Hepatit B enfeksiyonu nasıl oluşur?
Viral enfeksiyon riski, bir virüs taşıyıcısının veya hasta bir kişinin kanı, meni veya diğer vücut sıvıları başka bir kişiye nüfuz ettiğinde ortaya çıkar. Enfeksiyon, enfekte bir kişiyle cinsel ilişki yoluyla veya iğneler, şırıngalar veya başka herhangi bir enjeksiyon cihazı paylaşılarak ortaya çıkabilir.

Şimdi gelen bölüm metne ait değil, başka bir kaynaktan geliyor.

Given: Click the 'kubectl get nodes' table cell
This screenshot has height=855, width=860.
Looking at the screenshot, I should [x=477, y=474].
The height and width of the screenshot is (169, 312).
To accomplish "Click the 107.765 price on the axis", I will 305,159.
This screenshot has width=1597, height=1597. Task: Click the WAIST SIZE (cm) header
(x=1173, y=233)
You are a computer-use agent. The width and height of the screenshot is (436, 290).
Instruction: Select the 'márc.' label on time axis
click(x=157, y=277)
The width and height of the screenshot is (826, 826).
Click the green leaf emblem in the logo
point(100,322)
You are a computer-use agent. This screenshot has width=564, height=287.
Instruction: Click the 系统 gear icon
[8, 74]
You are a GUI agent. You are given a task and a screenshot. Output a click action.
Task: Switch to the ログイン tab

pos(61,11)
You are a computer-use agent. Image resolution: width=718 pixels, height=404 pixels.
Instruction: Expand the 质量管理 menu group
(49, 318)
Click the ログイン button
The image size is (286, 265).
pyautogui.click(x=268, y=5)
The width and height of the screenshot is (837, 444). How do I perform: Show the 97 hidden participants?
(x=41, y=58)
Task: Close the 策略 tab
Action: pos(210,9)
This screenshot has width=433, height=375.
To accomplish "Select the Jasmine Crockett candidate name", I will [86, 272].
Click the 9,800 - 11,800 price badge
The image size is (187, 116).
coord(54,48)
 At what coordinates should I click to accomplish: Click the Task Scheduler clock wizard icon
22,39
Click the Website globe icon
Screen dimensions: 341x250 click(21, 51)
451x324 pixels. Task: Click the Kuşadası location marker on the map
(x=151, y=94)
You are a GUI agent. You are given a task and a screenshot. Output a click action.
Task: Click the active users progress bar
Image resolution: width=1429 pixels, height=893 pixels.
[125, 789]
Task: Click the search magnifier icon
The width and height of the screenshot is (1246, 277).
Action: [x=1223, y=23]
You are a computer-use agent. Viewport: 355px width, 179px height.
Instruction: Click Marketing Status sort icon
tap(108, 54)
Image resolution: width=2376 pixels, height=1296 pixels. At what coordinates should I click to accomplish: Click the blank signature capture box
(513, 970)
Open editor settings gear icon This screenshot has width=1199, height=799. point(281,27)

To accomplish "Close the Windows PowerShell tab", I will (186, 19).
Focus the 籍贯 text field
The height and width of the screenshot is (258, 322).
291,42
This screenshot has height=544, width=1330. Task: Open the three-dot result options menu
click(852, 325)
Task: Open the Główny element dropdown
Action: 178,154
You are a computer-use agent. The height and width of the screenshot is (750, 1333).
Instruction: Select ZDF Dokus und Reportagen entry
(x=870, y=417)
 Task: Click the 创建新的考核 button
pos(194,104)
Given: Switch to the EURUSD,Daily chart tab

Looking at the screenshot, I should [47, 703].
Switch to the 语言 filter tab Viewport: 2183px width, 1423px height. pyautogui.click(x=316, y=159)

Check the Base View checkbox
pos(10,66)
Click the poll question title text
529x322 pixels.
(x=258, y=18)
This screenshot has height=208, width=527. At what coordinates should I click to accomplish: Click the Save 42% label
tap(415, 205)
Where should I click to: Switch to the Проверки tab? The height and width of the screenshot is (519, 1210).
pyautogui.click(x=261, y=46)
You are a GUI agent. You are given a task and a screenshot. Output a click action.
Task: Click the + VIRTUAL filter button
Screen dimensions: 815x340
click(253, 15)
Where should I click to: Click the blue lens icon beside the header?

Viral hepatit B, doğum sırasında anneden yenidoğana geçebilir.
Viral hepatit B nasıl teşhis edilebilir?
Viral hepatit B’yi ancak özel bir kan testi yardımıyla teşhis etmek mümkündür. Aşağıdaki popülasyonlar için test yapılması önerilir:
- Bir virüs taşıyıcısı ile cinsel temasta bulunan kişiler.
- Birden fazla partnerle seks yapmış kişiler.
- Cinsel yolla bulaşan hastalıkları olan kişiler.
- Başka erkeklerle seks yapan erkekler.
- Şırıngaları, iğneleri ve diğer enjekte edilebilir maddeleri paylaşan insanlar.
- Hepatit B taşıyıcıları ile yaşayan insanlar.
- Çalışma sırasında kanla temas eden kişiler (örn. sağlık personeli, kurtarma ekipleri, polis memurları).
- Enfekte annelerden doğan çocuklar.
Hepatit B’nin tedavisi var mı?
Hastalığın akut döneminde doktorlar genellikle dinlenmeyi, yeterli beslenmeyi, bol sıvı almayı ve tıbbi gözetimi önerir. Bazı durumlarda, hastaneye yatış gereklidir. Hastalığın kronik formu (“taşıyıcılar”) olan kişiler, semptomların yokluğunda bile karaciğer hasarı meydana gelebileceğinden, bir doktor tarafından düzenli olarak izlenmelidir. Virüsün yüksek konsantrasyonları olan “viral yük” olan hastalar için, karaciğerin sirotik durumunu sirotik olmayan bir duruma dönüştürebilen ve kanseri önleyebilen oldukça etkili ilaçlar vardır.
Hepatit B Virüsü Enfeksiyonu Önlenebilir mi?
Emin olmak! Viral hepatit B ile savaşmanın en iyi yolu aşı olmaktır. İsrail’de 1992’den beri hepatit B aşıları yapılmaktadır ve bu da enfekte insan sayısında önemli bir azalmaya yol açmıştır. Aşı, bebeğin yaşamının ilk altı ayında yapılır ve üç enjeksiyon içerir. Aşı, vücudu enfeksiyondan korumanın etkili bir yoludur.
Çok açıklayıcı bir yazı olmuş. Halk arasında doğru bilinen yanlışları detayları ile vermişsiniz. Teşekkür ederim.